TRECHO DA PÁGINA ▸
“Não temos tempo de temer a morte”: missão Covid-19
A morte da confiança nos mercados oferece oportunidade única para um Estado empreendedor
A forma como os governos respondem à crise provocada pela pandemia da Covid-19 irá diferenciá-los em distintas trajetórias de desenvolvimento institucional. A falha épica dos mercados em gerenciar uma crise de proporções globais como essa expõe as “veias abertas” daqueles que, por incompetência ou por escolha, não investiram na construção de instituições sociais e econômicas resilientes.
No Brasil, o recrudescimento da fé dogmática nos mercados levou à redução da habilidade do Estado em gerir eficazmente situações de crise, como a que vivemos hoje. Essa perda de eficácia é resultado das escolhas nacionais feitas em anos recentes, sobretudo àquelas relacionadas à austeridade fiscal e ao desfinanciamento em áreas essenciais como saúde, educação, ciência e tecnologia.
No que se refere mais especificamente à ausência de políticas industriais e tecnológicas, a falta de clareza, de orçamento bem definido e estável e de visão estratégica de longo prazo joga contra o combate da Covid-19. Nunca foi tão importante desenvolver pesquisa de ponta e ter empresas nacionais com capacidade de reconversão produtiva em bens de alta complexidade. Na era das cadeias globais de valor, o que está fazendo diferença são as capacidades nacionais acumuladas.
Globalização
Mas, esse não é um problema exclusivamente nosso e sim, de todos que apostaram na globalização. O que irá diferenciar o sucesso de cada economia em reagir à crise será a capacidade de coordenação e de articulação nacional para o enfrentamento concomitante em todas as linhas de batalha: (i) contenção da transmissão, (ii) expansão da linha de atendimento (infraestrutura, recursos humanos e insumos) e (iii) mitigação econômica e social. Não por acaso, a maior parte dos estados está montando uma verdadeira operação de guerra: aprovação de regras de excepcionalidade, aumento extraordinário do orçamento, recrutamento de mão de obra, intervenção no mercado e restrição de mobilidade.
E qual a contribuição do setor privado e da sociedade civil nessa batalha? Na ausência de um plano estruturado, observamos uma corrida desorganizada de diversos atores para atender demandas e necessidades diversas. Os custos econômicos e sociais crescem a cada dia e essa conta impõe forte pressão sobre as ações do Ministério da Saúde, governadores e prefeitos que estão na linha de frente da contenção da transmissão. Enquanto o governo Federal insistir no falso dilema entre saúde e economia, nenhuma solução economicamente sustentável virá.

[Dados de ancoragem por coordenadas de pixel]
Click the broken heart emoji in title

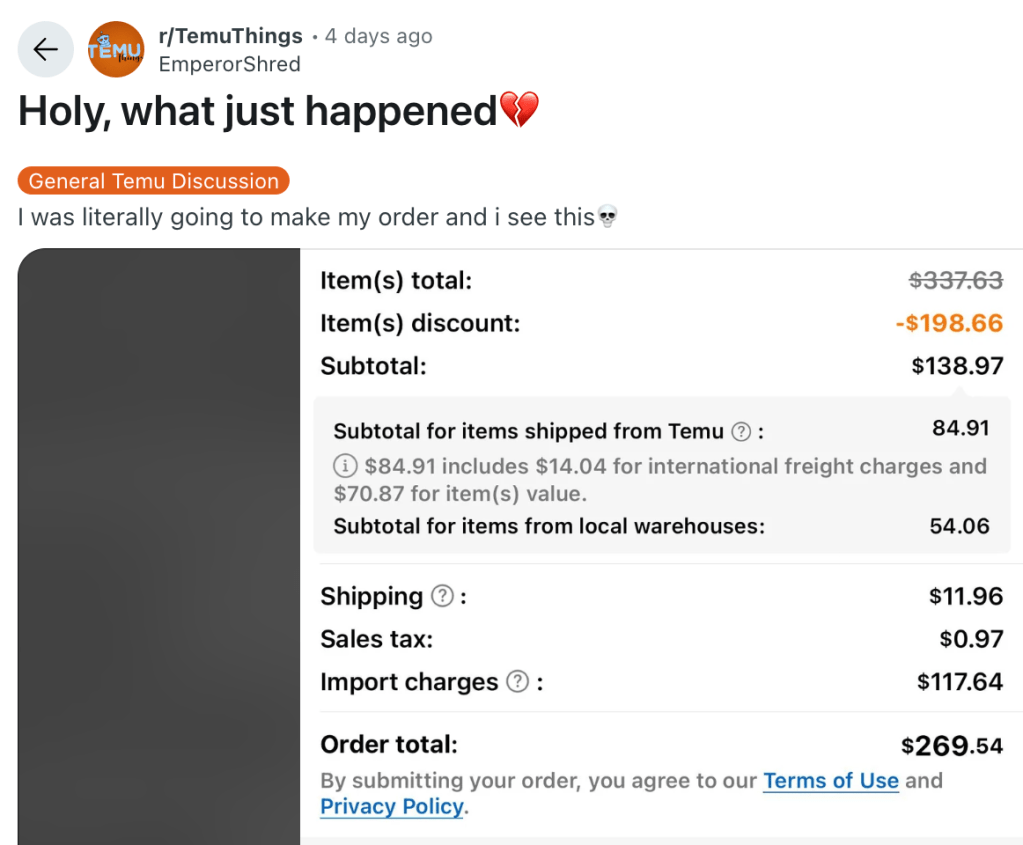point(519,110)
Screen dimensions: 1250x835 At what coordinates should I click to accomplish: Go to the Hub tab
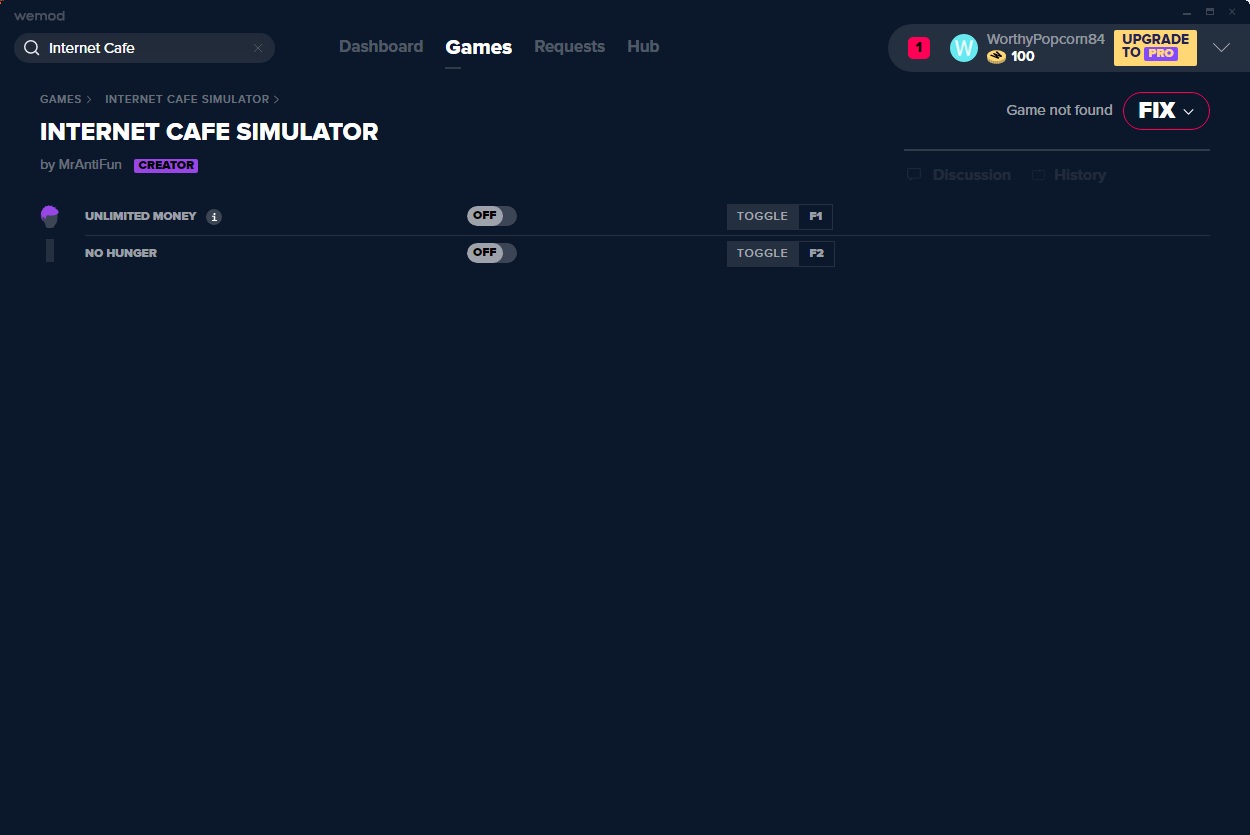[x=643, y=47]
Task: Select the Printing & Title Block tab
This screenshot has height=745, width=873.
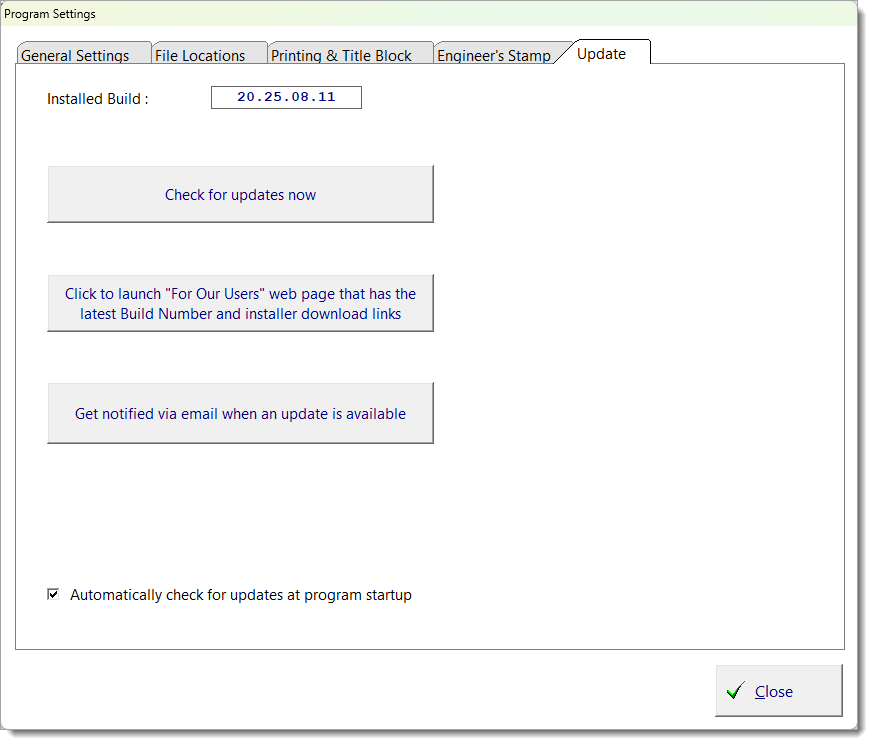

REQUISITOS DA TAREFA ▸ Segundo o trecho sobre a missão Covid-19, quais medidas compõem a operação de guerra que a maior parte dos estados está montando? Liste todas.

TAREFA CONCLUÍDA ▸
- Aprovação de regras de excepcionalidade
- Aumento extraordinário do orçamento
- Recrutamento de mão de obra
- Intervenção no mercado
- Restrição de mobilidade